> EXTRACTED ENTRIES:
☆ ☆ ☆

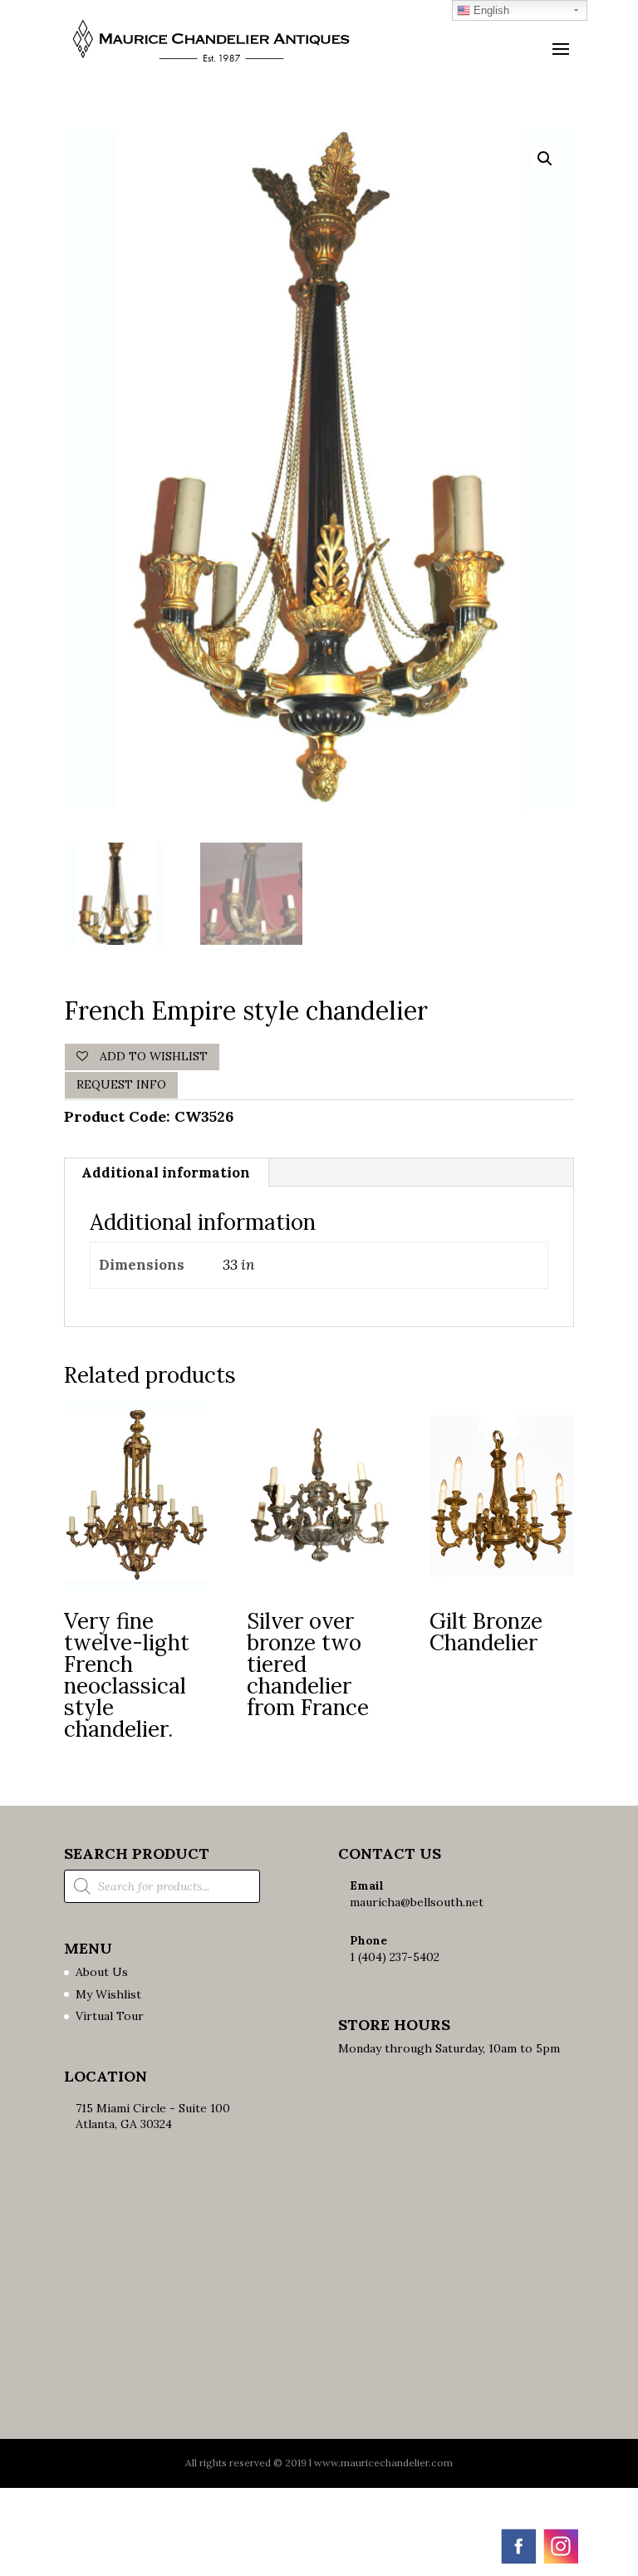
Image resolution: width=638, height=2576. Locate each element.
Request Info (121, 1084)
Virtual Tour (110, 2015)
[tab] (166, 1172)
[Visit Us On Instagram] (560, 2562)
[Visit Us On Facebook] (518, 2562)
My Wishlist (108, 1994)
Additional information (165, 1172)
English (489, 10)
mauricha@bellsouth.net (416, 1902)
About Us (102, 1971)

☆ ☆ ☆

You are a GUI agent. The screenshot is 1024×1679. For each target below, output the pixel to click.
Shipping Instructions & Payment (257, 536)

☆ ☆ ☆

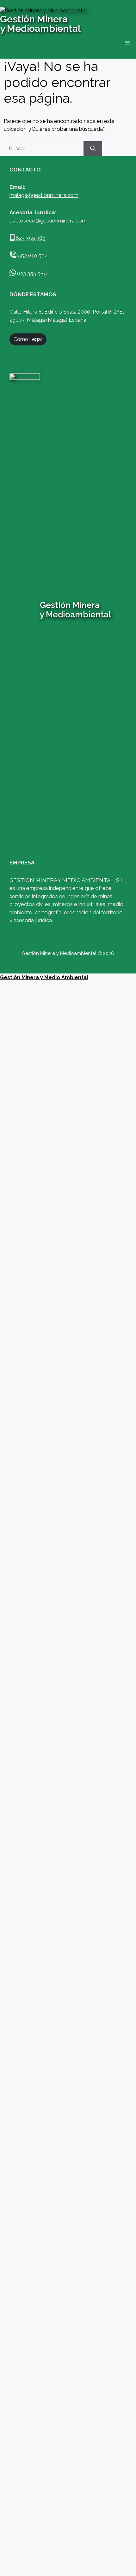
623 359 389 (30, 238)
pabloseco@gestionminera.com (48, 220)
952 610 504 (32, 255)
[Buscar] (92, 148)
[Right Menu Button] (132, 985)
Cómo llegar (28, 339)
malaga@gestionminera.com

☆ ☆ ☆

> ABOUT THIS EXERCISE:
All lines in the records with the string "Visit" should be copied out.

> THE ANSWER:
[Visit Us On Instagram] (560, 2562)
[Visit Us On Facebook] (518, 2562)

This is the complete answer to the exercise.